WRITTEN REQUEST → Reproduce all of the items below word for word, keeping every line as it appears.

- - - -

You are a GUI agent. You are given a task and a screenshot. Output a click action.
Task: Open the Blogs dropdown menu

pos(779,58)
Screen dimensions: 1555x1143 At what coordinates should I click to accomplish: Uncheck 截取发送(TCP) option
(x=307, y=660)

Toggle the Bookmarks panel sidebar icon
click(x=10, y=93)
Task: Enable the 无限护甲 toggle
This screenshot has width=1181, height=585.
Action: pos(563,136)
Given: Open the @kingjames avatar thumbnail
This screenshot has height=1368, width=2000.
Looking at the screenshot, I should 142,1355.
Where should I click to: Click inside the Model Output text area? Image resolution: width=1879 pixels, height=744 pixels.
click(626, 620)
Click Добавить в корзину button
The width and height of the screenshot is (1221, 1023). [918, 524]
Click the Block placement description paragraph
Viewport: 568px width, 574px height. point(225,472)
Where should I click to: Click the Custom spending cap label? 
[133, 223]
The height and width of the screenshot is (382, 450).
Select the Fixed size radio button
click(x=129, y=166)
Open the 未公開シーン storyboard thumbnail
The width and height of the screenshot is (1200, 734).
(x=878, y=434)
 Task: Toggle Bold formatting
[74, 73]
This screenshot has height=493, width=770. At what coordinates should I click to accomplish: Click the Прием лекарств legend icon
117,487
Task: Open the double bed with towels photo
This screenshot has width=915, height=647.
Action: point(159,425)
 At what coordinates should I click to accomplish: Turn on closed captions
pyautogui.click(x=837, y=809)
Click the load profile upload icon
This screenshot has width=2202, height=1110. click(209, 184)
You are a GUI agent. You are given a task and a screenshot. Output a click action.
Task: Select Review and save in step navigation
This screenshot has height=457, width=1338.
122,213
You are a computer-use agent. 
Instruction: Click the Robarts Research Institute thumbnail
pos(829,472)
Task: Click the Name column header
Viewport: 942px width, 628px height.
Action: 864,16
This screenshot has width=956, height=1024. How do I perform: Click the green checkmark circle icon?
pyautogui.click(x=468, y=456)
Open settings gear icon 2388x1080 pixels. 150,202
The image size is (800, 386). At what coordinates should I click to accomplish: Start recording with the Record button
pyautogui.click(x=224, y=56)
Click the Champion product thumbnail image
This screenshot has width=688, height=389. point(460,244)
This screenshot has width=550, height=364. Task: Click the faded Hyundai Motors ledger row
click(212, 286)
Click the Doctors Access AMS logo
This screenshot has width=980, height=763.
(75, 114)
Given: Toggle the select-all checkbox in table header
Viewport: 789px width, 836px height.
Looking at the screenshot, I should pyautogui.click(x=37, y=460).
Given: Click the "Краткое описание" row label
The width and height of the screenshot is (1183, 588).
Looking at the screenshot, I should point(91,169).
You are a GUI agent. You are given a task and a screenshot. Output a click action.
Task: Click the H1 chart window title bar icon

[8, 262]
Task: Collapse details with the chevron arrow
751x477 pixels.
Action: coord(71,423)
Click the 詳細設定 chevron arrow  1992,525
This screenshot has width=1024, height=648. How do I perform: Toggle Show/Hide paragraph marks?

- - - -

ANSWER TO THIS EXERCISE →
You are a GUI agent. You are given a task and a screenshot. Output a click action.
Task: Open the Blogs dropdown menu

pos(779,58)
Screen dimensions: 1555x1143 At what coordinates should I click to accomplish: Uncheck 截取发送(TCP) option
(x=307, y=660)

Toggle the Bookmarks panel sidebar icon
click(x=10, y=93)
Task: Enable the 无限护甲 toggle
This screenshot has width=1181, height=585.
Action: pos(563,136)
Given: Open the @kingjames avatar thumbnail
This screenshot has height=1368, width=2000.
Looking at the screenshot, I should 142,1355.
Where should I click to: Click inside the Model Output text area? Image resolution: width=1879 pixels, height=744 pixels.
click(626, 620)
Click Добавить в корзину button
The width and height of the screenshot is (1221, 1023). [918, 524]
Click the Block placement description paragraph
Viewport: 568px width, 574px height. point(225,472)
Where should I click to: Click the Custom spending cap label? 
[133, 223]
The height and width of the screenshot is (382, 450).
Select the Fixed size radio button
click(x=129, y=166)
Open the 未公開シーン storyboard thumbnail
The width and height of the screenshot is (1200, 734).
(x=878, y=434)
 Task: Toggle Bold formatting
[74, 73]
This screenshot has height=493, width=770. At what coordinates should I click to accomplish: Click the Прием лекарств legend icon
117,487
Task: Open the double bed with towels photo
This screenshot has width=915, height=647.
Action: point(159,425)
 At what coordinates should I click to accomplish: Turn on closed captions
pyautogui.click(x=837, y=809)
Click the load profile upload icon
This screenshot has width=2202, height=1110. click(209, 184)
You are a GUI agent. You are given a task and a screenshot. Output a click action.
Task: Select Review and save in step navigation
This screenshot has height=457, width=1338.
122,213
You are a computer-use agent. 
Instruction: Click the Robarts Research Institute thumbnail
pos(829,472)
Task: Click the Name column header
Viewport: 942px width, 628px height.
Action: 864,16
This screenshot has width=956, height=1024. How do I perform: Click the green checkmark circle icon?
pyautogui.click(x=468, y=456)
Open settings gear icon 2388x1080 pixels. 150,202
The image size is (800, 386). At what coordinates should I click to accomplish: Start recording with the Record button
pyautogui.click(x=224, y=56)
Click the Champion product thumbnail image
This screenshot has width=688, height=389. point(460,244)
This screenshot has width=550, height=364. Task: Click the faded Hyundai Motors ledger row
click(212, 286)
Click the Doctors Access AMS logo
This screenshot has width=980, height=763.
(75, 114)
Given: Toggle the select-all checkbox in table header
Viewport: 789px width, 836px height.
Looking at the screenshot, I should pyautogui.click(x=37, y=460).
Given: Click the "Краткое описание" row label
The width and height of the screenshot is (1183, 588).
Looking at the screenshot, I should point(91,169).
You are a GUI agent. You are given a task and a screenshot. Output a click action.
Task: Click the H1 chart window title bar icon

[8, 262]
Task: Collapse details with the chevron arrow
751x477 pixels.
Action: coord(71,423)
Click the 詳細設定 chevron arrow  1992,525
This screenshot has width=1024, height=648. How do I perform: Toggle Show/Hide paragraph marks?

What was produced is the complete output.